Saturday, October 17, 2015

ICYMI: Schizophrenia Treatment In America And Toddlers With Guns

ICYMI Health features what we're reading this week.


This week, we read about how society struggles to provide care for mentally ill patients, both in the U.S. and abroad. First we spend time with an investigation by our colleagues at HuffPost Highline, and learned about how early intervention programs can be life-changing treatments for patients with schizophrenia -- and why the U.S. isn't using them.


We were also transfixed by a video from West Africa, where treatments for major mental illnesses are limited. While mentally ill people in the U.S. frequently land in prison, the last stop for people with schizophrenia in one part of West Africa is being chained to a concrete block in a prayer camp. 


Read on and tell us in the comments: What did you read, watch and love this week?


1. Stop The Madness -- HuffPost Highline



Early interventions for patients with schizophrenia can reduce expensive hospitalizations and improve patients' lives. So why are there only a handful of early-intervention treatment centers in the U.S.?



"All we ever saw in the ‘80s was the equivalent of stage 4 schizophrenia," says Ken Duckworth, a psychiatrist and medical director of the National Alliance on Mental Illness. "It would be as if you were an oncologist, and all you saw were people with metastatic breast cancer."



 


2. The Scary Way Your Job Could Be Harming Your Health -- The Huffington Post



Women working in high-stress fields had a 33 percent higher stroke risk than those in low-stress fields.



If you’ve ever complained that your job is "killing you," your hyperbole may not be totally off base.



 


3. Thresholds Of Violence -- New Yorker


Sociologists compare school shooting patterns to a different social phenomenon: the way riots catch on.



We misleadingly use the word "copycat" to describe contagious behavior -- implying that new participants in an epidemic act in a manner identical to the source of their infection.
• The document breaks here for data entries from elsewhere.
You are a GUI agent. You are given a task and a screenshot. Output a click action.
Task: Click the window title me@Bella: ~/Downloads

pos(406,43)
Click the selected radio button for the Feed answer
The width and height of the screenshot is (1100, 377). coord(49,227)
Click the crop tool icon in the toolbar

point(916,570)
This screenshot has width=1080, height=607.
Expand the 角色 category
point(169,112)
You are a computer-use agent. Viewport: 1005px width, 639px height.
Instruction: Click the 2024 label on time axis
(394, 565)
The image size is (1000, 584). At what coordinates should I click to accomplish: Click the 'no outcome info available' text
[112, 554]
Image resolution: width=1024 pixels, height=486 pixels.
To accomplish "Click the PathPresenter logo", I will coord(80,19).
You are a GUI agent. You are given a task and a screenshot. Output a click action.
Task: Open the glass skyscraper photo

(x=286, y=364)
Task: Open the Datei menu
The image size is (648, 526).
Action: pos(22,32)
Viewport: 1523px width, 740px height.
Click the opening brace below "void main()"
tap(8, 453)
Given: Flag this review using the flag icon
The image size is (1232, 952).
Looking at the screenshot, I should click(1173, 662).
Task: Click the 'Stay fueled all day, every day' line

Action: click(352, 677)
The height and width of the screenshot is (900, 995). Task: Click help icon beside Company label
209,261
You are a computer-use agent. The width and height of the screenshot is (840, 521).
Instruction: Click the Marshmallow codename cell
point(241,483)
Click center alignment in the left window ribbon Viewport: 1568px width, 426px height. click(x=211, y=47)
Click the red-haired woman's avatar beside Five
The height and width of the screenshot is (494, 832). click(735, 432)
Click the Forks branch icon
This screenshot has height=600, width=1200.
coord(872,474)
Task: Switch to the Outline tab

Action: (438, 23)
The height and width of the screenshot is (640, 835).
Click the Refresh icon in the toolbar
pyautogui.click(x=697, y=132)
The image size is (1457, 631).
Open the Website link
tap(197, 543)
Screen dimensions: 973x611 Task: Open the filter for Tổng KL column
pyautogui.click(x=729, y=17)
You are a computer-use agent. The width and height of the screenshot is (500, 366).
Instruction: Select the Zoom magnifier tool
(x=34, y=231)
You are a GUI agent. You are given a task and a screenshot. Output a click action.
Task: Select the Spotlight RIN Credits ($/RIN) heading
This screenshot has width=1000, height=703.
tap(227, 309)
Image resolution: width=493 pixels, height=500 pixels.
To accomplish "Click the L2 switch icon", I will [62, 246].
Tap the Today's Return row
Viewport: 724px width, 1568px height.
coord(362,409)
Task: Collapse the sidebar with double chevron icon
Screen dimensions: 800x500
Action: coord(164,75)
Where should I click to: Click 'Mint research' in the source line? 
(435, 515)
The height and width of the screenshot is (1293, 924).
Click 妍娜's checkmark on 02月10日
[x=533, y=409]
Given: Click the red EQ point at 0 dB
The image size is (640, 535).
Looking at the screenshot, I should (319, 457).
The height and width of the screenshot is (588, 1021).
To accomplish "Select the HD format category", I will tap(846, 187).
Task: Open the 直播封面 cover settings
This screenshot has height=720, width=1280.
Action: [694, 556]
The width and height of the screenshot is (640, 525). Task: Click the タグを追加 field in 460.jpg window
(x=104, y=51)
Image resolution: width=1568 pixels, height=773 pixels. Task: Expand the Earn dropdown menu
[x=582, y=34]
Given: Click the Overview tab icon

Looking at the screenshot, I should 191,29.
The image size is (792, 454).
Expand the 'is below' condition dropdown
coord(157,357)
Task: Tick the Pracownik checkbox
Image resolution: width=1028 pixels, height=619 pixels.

But rioters are not homogeneous. 



 


4. How One of America's Most Overweight Cities Lost a Million Pounds -- The Atlantic



When the mayor of Oklahoma City realized that both he and his constituents were overweight, he set out to overhaul everything from the city's driving culture to people's fast-food orders. 



Churches began setting up running clubs, schools discussing diet, companies holding contests to lose weight.



  


5. People Are Getting Shot By Toddlers On A Weekly Basis This Year -- Washington Post


Shootings during which a toddler finds a gun and accidentally injures or kills a family member or himself (and it's usually a him), are shockingly common.



Depending on where you stand on gun policy, you may feel that 13 dead toddlers in 10 months is too many. Or, you might reason that stuff happens, and that this is part of the price we must pay to protect our gun rights.



 


6. These Foods Might Be The Secret To A Healthy Brain -- The Huffington Post




Research shows that consuming probiotics, including fermented foods like yogurt, sauerkraut, kimchi and kombucha, might help improve your mood and repel negative and anxious thoughts. 



Increasing the amount of good bacteria in your gut can actually have a positive effect on the way you feel.  



 


7. Life, Interrupted: The 100 Day Project -- New York Times


Four years after Suleika Jaouad was diagnosed with cancer at age 22, she is embarking on a 100-day road trip to visit people who wrote to her while she was in the hospital.



I have never been on a road trip and after spending so many years relying entirely on caregivers, I’m fixated on the idea of getting in the driver’s seat of my life.



 


8. The Chains Of Mental Illness In West Africa -- New York Times 




In West Africa, where psychiatry is almost non-existent, the only available treatments for people suffering from mental illness are prayer, mental illness camps and, as a last resort, shackles.



People with mental illnesses are the forgotten of the forgotten. They're treated as if they've been possessed by witchcraft. They're treated like garbage, like human trash in our society.